(Screenshot grounding data)
= = = = =

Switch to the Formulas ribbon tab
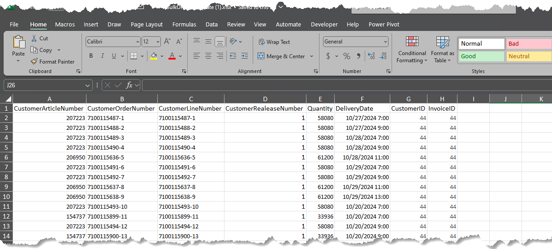 184,25
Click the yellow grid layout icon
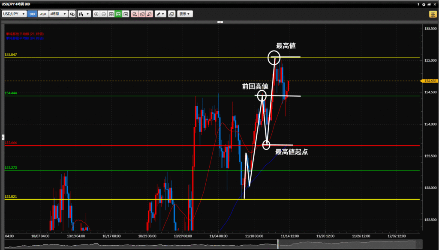This screenshot has width=439, height=250. (433, 14)
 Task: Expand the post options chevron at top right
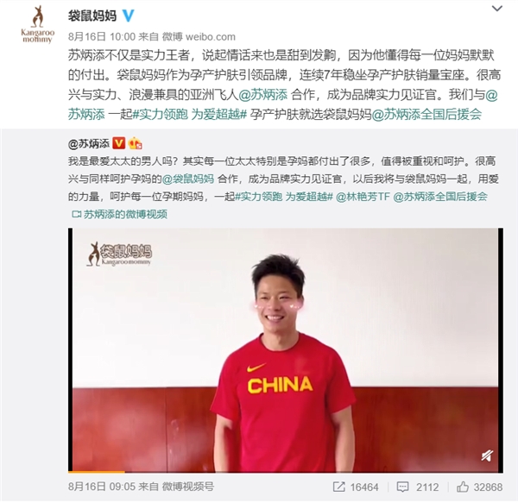[x=497, y=9]
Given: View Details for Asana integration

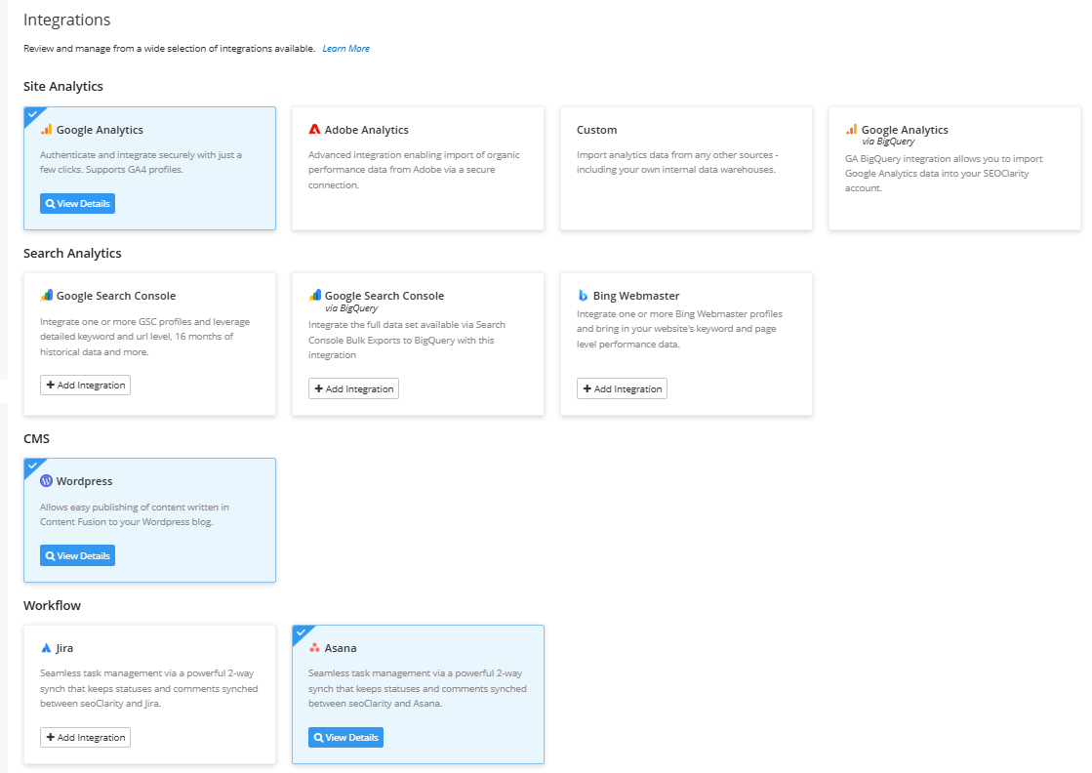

= = = = =

# WHAT THE EXERCISE ASKS:
Make a word-for-word copy of the records above, excluding all pictures.

# TASK RESPONSE:
Switch to the Formulas ribbon tab
 184,25
Click the yellow grid layout icon
This screenshot has width=439, height=250. (433, 14)
 Task: Expand the post options chevron at top right
[x=497, y=9]
Given: View Details for Asana integration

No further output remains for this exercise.